赤丸米のふるさとから 越中のささやき ぬぬぬ!!!

勧進帳の真実、富山県高岡市福岡町赤丸村の消された歴史―「越中吉岡庄」「五位庄」

🔴🏯 越中国赤丸村舞谷に在った「衆徳山総持寺」の秘仏「千手観音像」

2017-06-14 | å¯Œå±±çœŒé«˜å²¡å¸‚福岡町赤丸村







2015年11月15日に年に一度の秘仏「国指定重要文化財 木造千手観音坐像」が御開帳された。高岡駅南の瑞龍寺裏にたくさんの石仏に囲まれた「総持寺」が有る。以前、国宝に指定された時の「国宝概説」にはこの観音像は「元赤丸に在った」と書かれている。国宝に指定された時は南北朝時代の後醍醐天皇、その皇子の宗良親王、後村上天皇の時代の作とされたが、胎内銘墨書には「金剛位理卿」という後鳥羽上皇の法名や、鎌倉幕府評定衆の「藤原浄円」(*斉藤長定) が大檀那として、興福寺の仏像を修復した『幸賀』が「仏所 幸賀 大仏師」として記載され、南都絵所の絵仏師「頼真」の名前等の鎌倉時代の人物の名前が記載されている。(*卿と云うのは三位以上の位。) 又、顔の内側には「奉納仏舎利」と2か所に記載されている。この仏像が伝来したとされる河内金剛寺には後醍醐天皇と当時の高僧文観が東寺の仏舎利(空海が唐から持ち帰った)の内から5粒が金剛寺住持の持仏に納められたとする文書が残されているが、その仏像は河内金剛寺には見当たらないとの事だ。この仏像は国宝に指定された時には胎内銘の「禅恵」という高僧の名前や「正平八年御入」という文字だけが調査され、南北朝時代の正平八年(1353年)に造られたとされたが、他の胎内銘は全く調査もされず今に至った。もし河内金剛寺に残る勅書通りにこの観音像に空海が唐から持ち帰った「仏舎利」が5粒(普通は1粒)も納められているなら歴史的な発見になるだろう!赤丸村を中心とした「吉岡庄」(後の五位庄)は藤原頼長が保元の乱に敗れて以来、後白河上皇に没収され、その後の後鳥羽上皇や後醍醐天皇に至るまで歴代天皇に受け継がれた「後院領」と呼ばれた富山県内唯一の皇室直轄領である。地域的な歴史を踏まえるとこの仏像が何故赤丸に伝来したかが推定される。
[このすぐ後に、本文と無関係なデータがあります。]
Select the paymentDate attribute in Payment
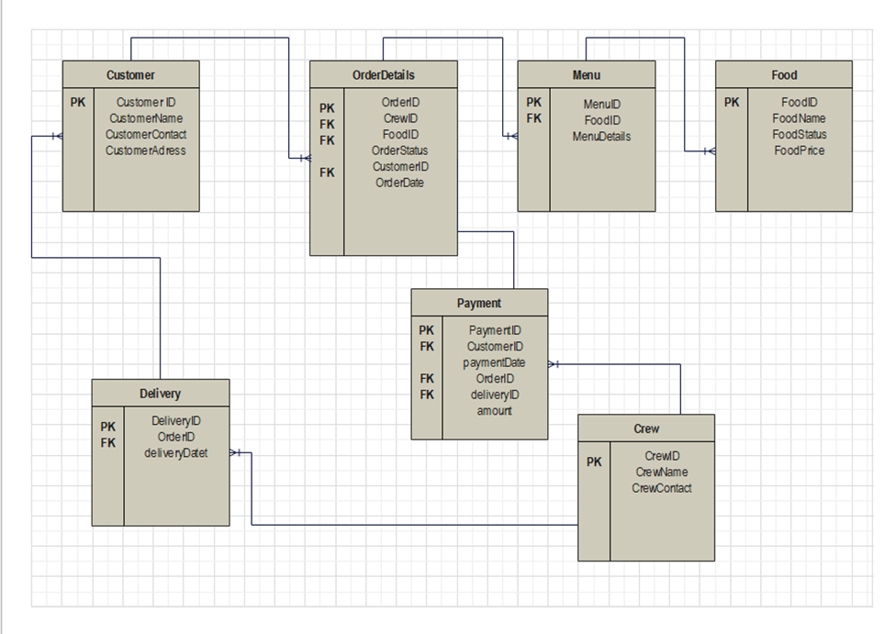Screen dimensions: 895x634 tap(496, 362)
福岡町馬場村と赤丸舞谷村の中間に「吉岡谷」が有り、ここに吉岡成佐という武将が住んでいた事が「吾妻鑑」に記載されており、この武将は石黒氏が居城とした「木舟城」の一帯も開発したと伝わる。吉岡谷の並びには総持寺が元在ったと伝わる総持寺跡が「観音堂遺跡」として残されている。この一帯は南北朝時代に宗良親王が在城されたと伝わる「赤丸城」の麓に当り、近くには宗良親王の御創建と伝わる高岡の「極楽寺」が有ったと伝わる極楽谷、極楽寺跡もある。2013年12月1日迄開催されていた高岡市福岡民俗資料館「西山歴史街道をゆく」という特別展示では、この赤丸城の井戸から発掘された井戸の滑車も展示された。